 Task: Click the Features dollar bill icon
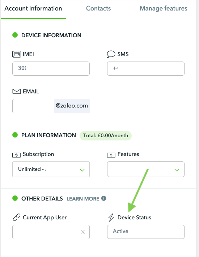point(111,155)
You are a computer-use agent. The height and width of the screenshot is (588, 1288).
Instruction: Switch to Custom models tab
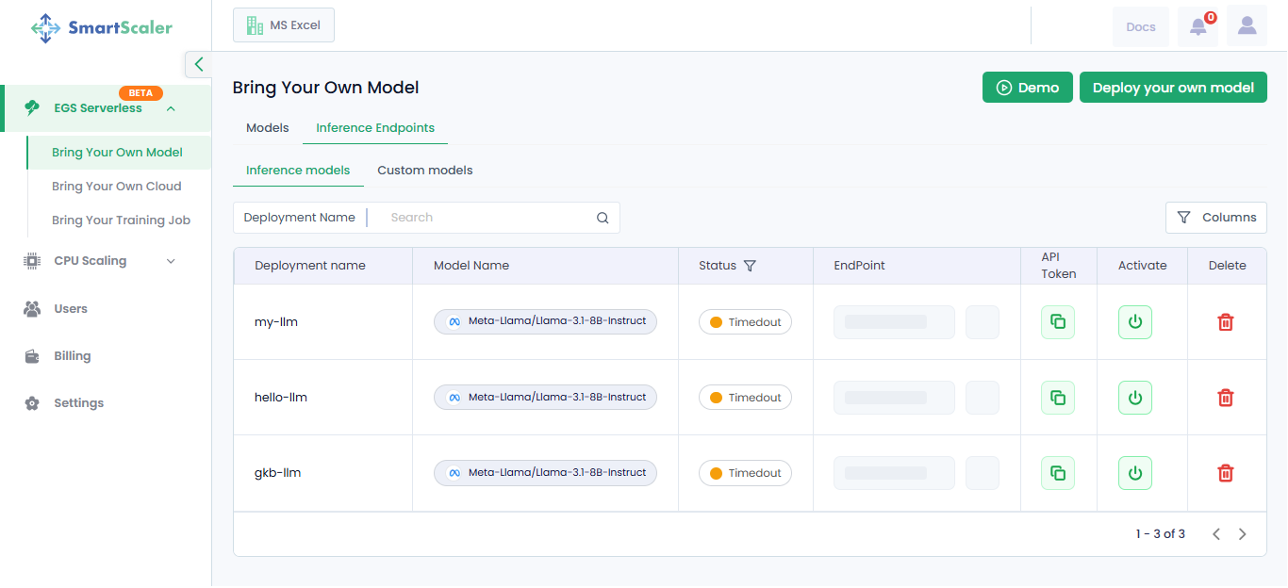click(x=424, y=171)
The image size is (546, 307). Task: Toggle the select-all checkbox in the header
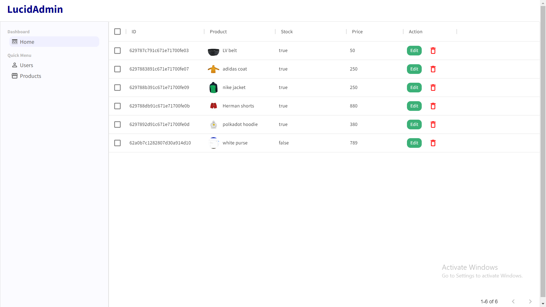[117, 32]
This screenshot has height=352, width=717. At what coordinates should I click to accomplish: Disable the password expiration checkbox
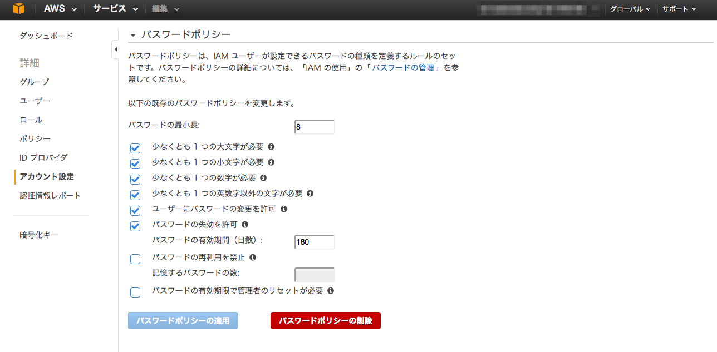click(x=135, y=226)
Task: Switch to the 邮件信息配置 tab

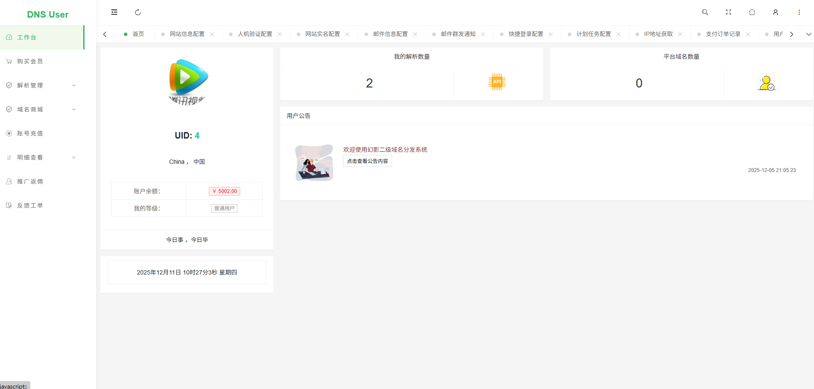Action: [x=390, y=34]
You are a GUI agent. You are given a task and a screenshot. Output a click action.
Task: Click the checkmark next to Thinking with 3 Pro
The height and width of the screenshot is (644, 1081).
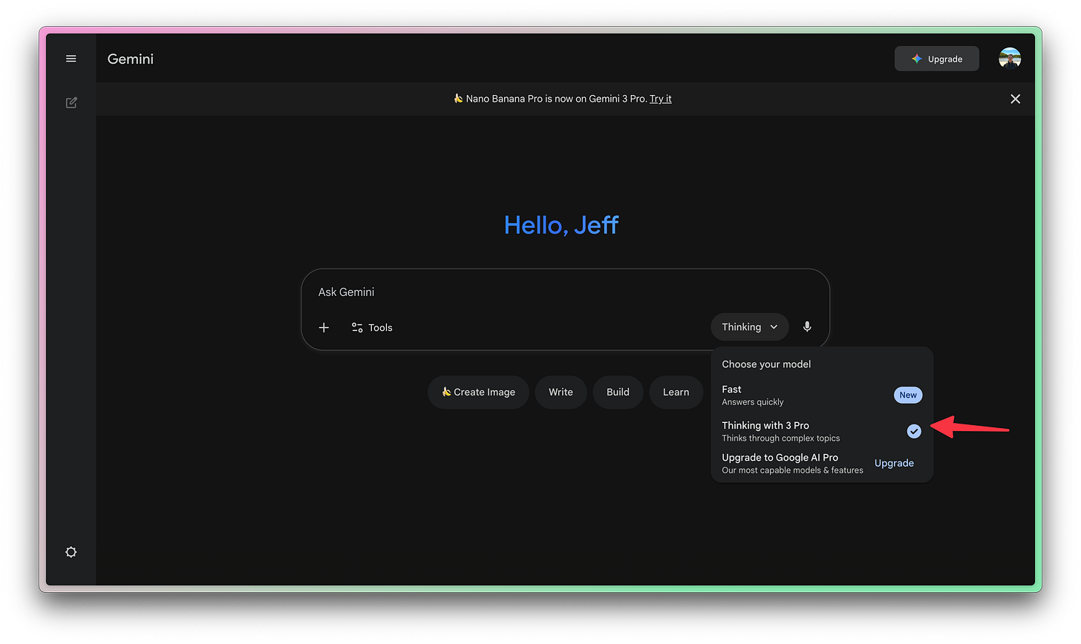coord(913,430)
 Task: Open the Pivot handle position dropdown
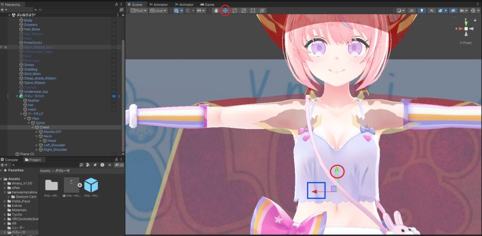click(x=139, y=10)
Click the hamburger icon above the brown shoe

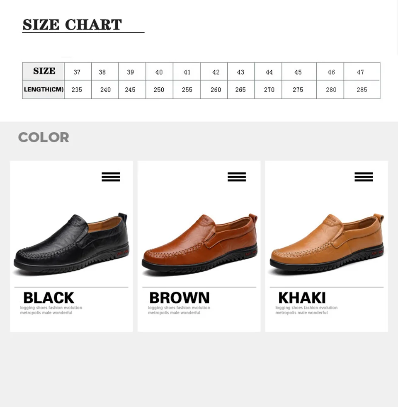pos(237,177)
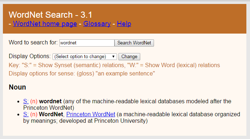This screenshot has height=139, width=250.
Task: Open the Glossary link
Action: pyautogui.click(x=97, y=24)
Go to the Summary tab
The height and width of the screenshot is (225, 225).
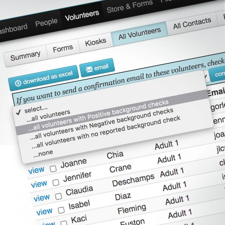click(25, 56)
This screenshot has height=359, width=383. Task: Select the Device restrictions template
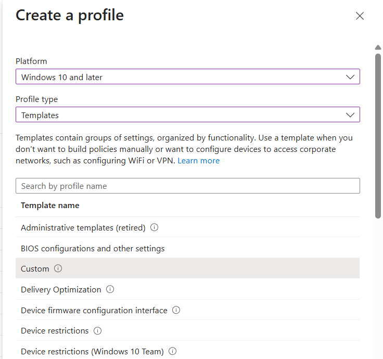click(x=55, y=331)
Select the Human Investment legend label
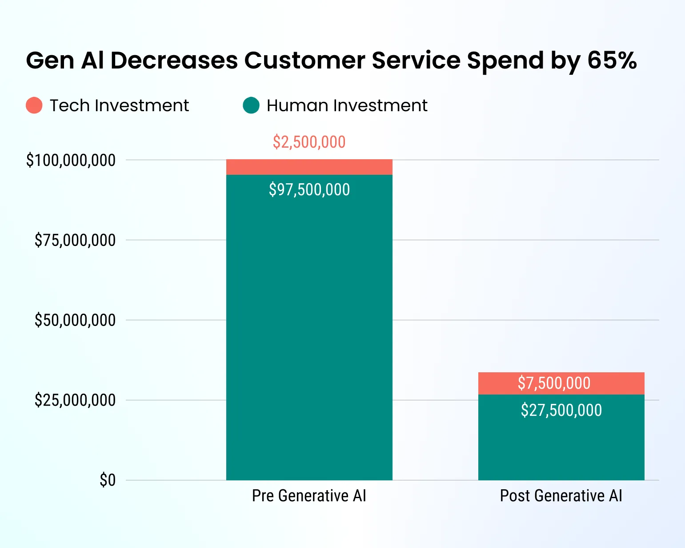This screenshot has width=685, height=548. click(x=347, y=105)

=====

# STATED EXERCISE
Copy the rows word for word from the start through the line containing "click(x=424, y=171)", including that line, and leave the pictures out of your answer.

# SOLVED PROBLEM
 Task: Click the Features dollar bill icon
point(111,155)
You are a computer-use agent. The height and width of the screenshot is (588, 1288).
Instruction: Switch to Custom models tab
click(x=424, y=171)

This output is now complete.